UNITED STATES DISTRICT COURT EASTERN DISTRICT OF CALIFORNIA
Dec 23, 2015
Case No.: 1:15-cv-01784 - AWI - JLT (E.D. Cal. Dec. 23, 2015)

Opinion

Case No.: 1:15-cv-01784 - AWI - JLT

12-23-2015

MICHAEL AUSBIE, et al., Plaintiffs, v. JUDGE LOUIE VEGA, et al. Defendants.


FINDINGS AND RECOMMENDATIONS DENYING PLAINTIFFS' MOTIONS TO PROCEED IN FORMA PAUPERIS AND DISMISSING THE COMPLAINT WITHOUT LEAVE TO AMEND

Plaintiffs Michael Ausbie and Kamela Nichols seeks to proceed pro se and in forma pauperis with an action against Judge Louie Vega; social workers Tiffany Shaw, Carrie Burton, and Dena Murphy; public defenders Kathy Furlong and Peter Kang; County Counsel Theresa Goldner; and Deputy County Counsel Jennifer Feige. (Doc. 1) Because Plaintiffs are unable to state claim upon which relief may be granted by this Court, it is recommended that Plaintiffs' motions to proceed in forma pauperis be DENIED and the complaint be DISMISSED without leave to amend.
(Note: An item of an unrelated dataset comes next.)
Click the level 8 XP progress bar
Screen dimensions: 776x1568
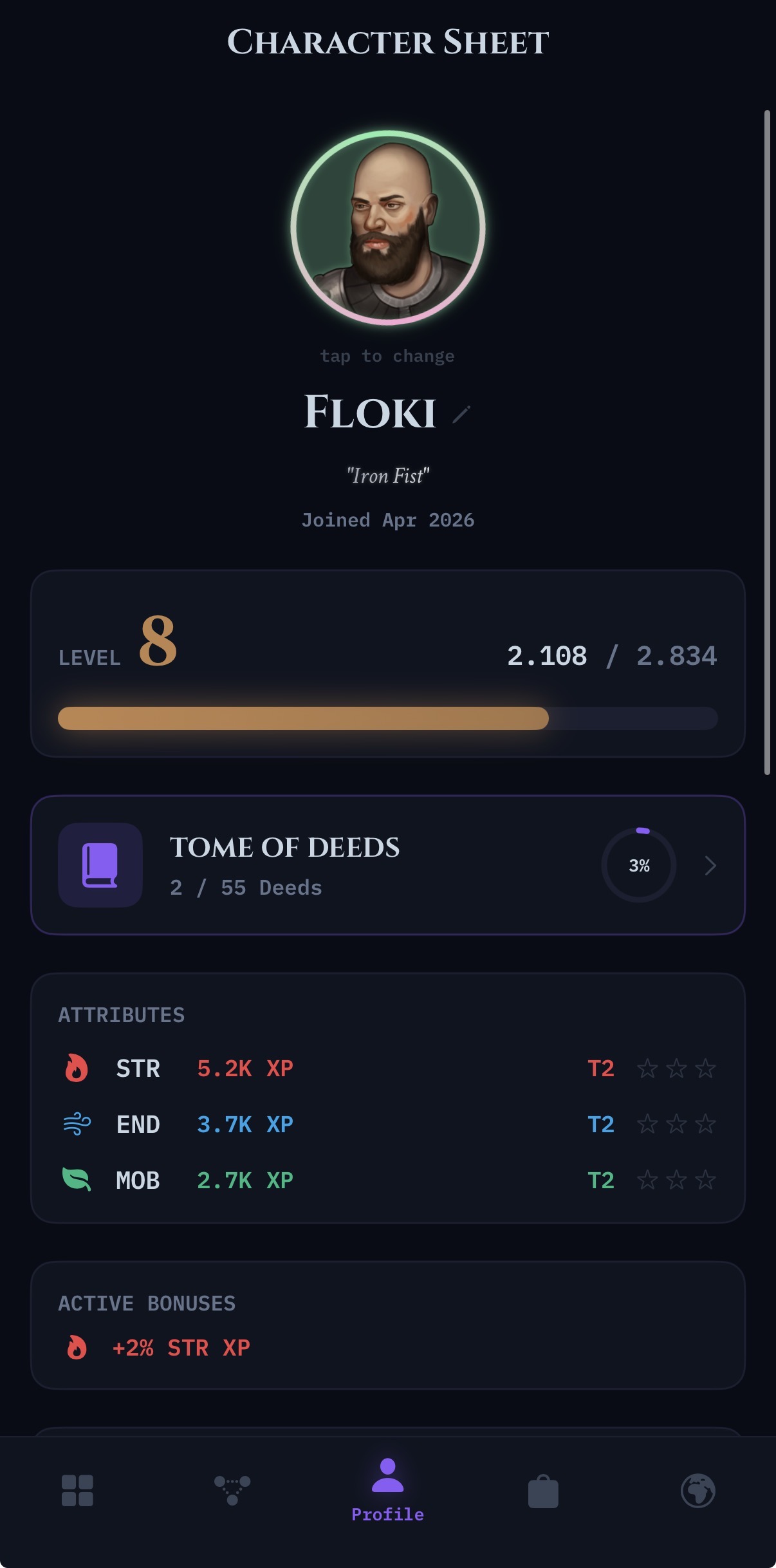[387, 718]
I. Motion to Proceed In Forma Pauperis

As a general rule, all parties instituting any civil action, suit or proceeding in a United States District Court must pay a filing fee. 28 U.S.C. § 1914(a). However, the Court may authorize the commencement of an action "without prepayment of fees and costs of security therefor, by a person who submits an affidavit that . . . the person is unable to pay such fees or give security therefor." 28 U.S.C. § 1915(a)(1). Therefore, an action may proceed despite a failure to prepay the filing fee only if leave to proceed in forma pauperis ("IFP") is granted by the Court. See Rodriguez v. Cook, 169 F.3d 1178, 1177 (9th Cir. 1999).

The Ninth Circuit has held "permission to proceed in forma pauperis is itself a matter of privilege and not a right; denial of an informa pauperis status does not violate the applicant's right to due process." Franklin v. Murphy, 745 F.2d 1221, 1231 (9th Cir. 1984) (citing Weller v. Dickson, 314 F.2d 598, 600 (9th Cir. 1963)). In addition, the Court has broad discretion to grant or deny a motion to proceed IFP. O'Loughlin v. Doe, 920 F.2d 614, 616 (9th Cir. 1990); Weller, 314 F.2d at 600-01. In making a determination, the court "must be careful to avoid construing the statute so narrowly that a litigant is presented with a Hobson's choice between eschewing a potentially meritorious claim or foregoing life's plain necessities." Temple v. Ellerthorpe, 586 F.Supp. 848, 850 (D.R.I. 1984).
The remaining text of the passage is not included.